Type: Bug Priority: Minor
Reporter: Chris Horn Assignee: Chris Horn
Resolution: Fixed Votes: 0
Labels: None

Issue Links:
Related
is related to LU-13802 New i/o path: Buffered i/o as DIO Open
Severity: 3
Rank (Obsolete): 9223372036854775807

 Description   

It's possible for there to be an offset for the first page of a
transfer. However, there are two bugs with this code in o2iblnd.

The first is that this use-case will require LNET_MAX_IOV + 1 local
RDMA fragments, but we do not specify the correct corresponding values
for the max page list to ib_alloc_fast_reg_page_list(),
ib_alloc_fast_reg_mr(), etc.

The second issue is that the logic in kiblnd_setup_rd_iov() and
kiblnd_setup_rd_kiov() attempts to obtain one more scatterlist entry
than is actually needed. This causes the transfer to fail with -EFAULT.



 Comments   
Comment by Gerrit Updater [ 12/Oct/21 ]

"Chris Horn <chris.horn@hpe.com>" uploaded a new patch: https://review.whamcloud.com/45216
Subject: LU-15092 o2iblnd: Fix logic for unaligned transfer
Project: fs/lustre-release
Branch: master
Current Patch Set: 1
Commit: 40786a123e9d6f6142934c1135ad32015b36368b

Comment by Gerrit Updater [ 20/Nov/21 ]

"Oleg Drokin <green@whamcloud.com>" merged in patch https://review.whamcloud.com/45216/
Subject: LU-15092 o2iblnd: Fix logic for unaligned transfer
Project: fs/lustre-release
Branch: master
Current Patch Set:
Commit: 23a2c92f203ff2f39bcc083e6b6220968c17b475

Comment by Peter Jones [ 20/Nov/21 ]

Landed for 2.15

Comment by Andreas Dilger [ 04/Feb/22 ]

Chris, Sereguei,
we were having a discussion related to LU-13802 (improving buffered read/write efficiency) about whether it is possible to have LNet do RDMA from "very" unaligned buffers on the client (i.e. page-relative memory offset does not match file-relative offset) into page+block-aligned buffers on the server?

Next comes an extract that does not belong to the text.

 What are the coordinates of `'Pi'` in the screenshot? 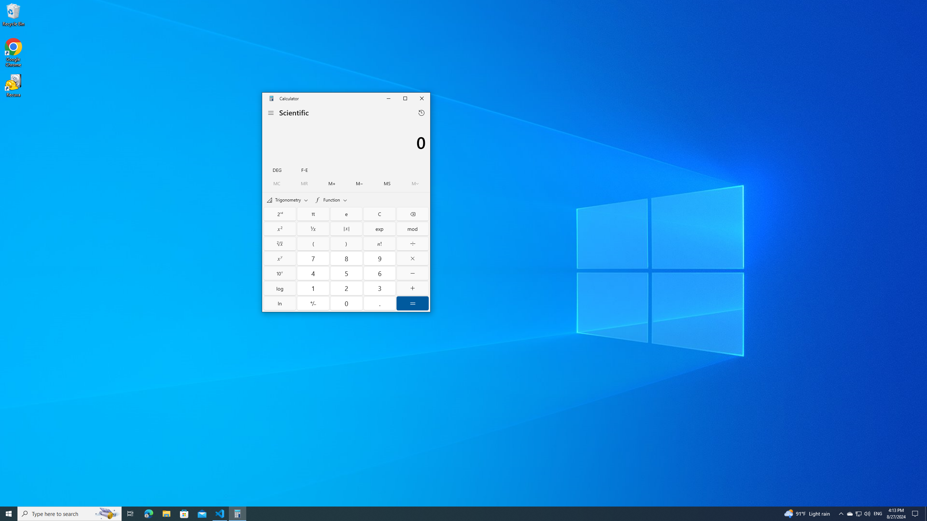 It's located at (313, 214).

For example, if an application allocates a 1MB buffer in userspace today with glibc malloc(), it is only guaranteed to be aligned on the word size (i.e. 8 bytes). If the client tries to write this unaligned 1MB buffer to a 1MB file-aligned offset, the kernel has to copy all of the data into aligned kernel page cache and then send those page cache pages to LNet for RDMA.

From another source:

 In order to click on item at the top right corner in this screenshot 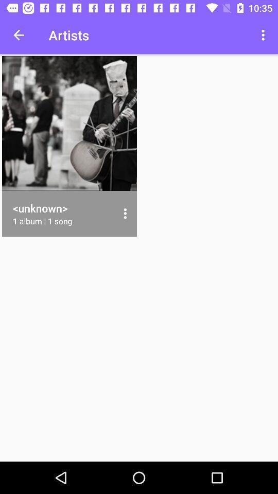, I will do `click(264, 35)`.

It would be ideal for large read/write operations if the client LNet could RDMA the unaligned userspace buffer directly into aligned server pages with O_DIRECT, but I don't know if this is a capability that LNet and/or IB/RoCE have, or they require the source/target page alignment to be the same? If this isn't possible, that is totally fine, and we are looking into other solutions to improve performance here, but when I saw this patch recently I just wanted to make sure that there isn't some easy "of course the data does not need to be page aligned" solution that we are missing.

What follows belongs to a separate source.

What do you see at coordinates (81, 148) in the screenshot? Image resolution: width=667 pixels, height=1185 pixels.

Comment by Patrick Farrell [ 04/Feb/22 ]

I actually asked the same question - not stated as clearly - on https://jira.whamcloud.com/browse/LU-13805 

Comment by Patrick Farrell [ 04/Feb/22 ]

ashehata , just FYI, Andreas' most recent comment is a much clearer statement of my question.

Generated at Sat Feb 10 03:15:22 UTC 2024 using Jira 9.4.14#940014-sha1:734e6822bbf0d45eff9af51f82432957f73aa32c.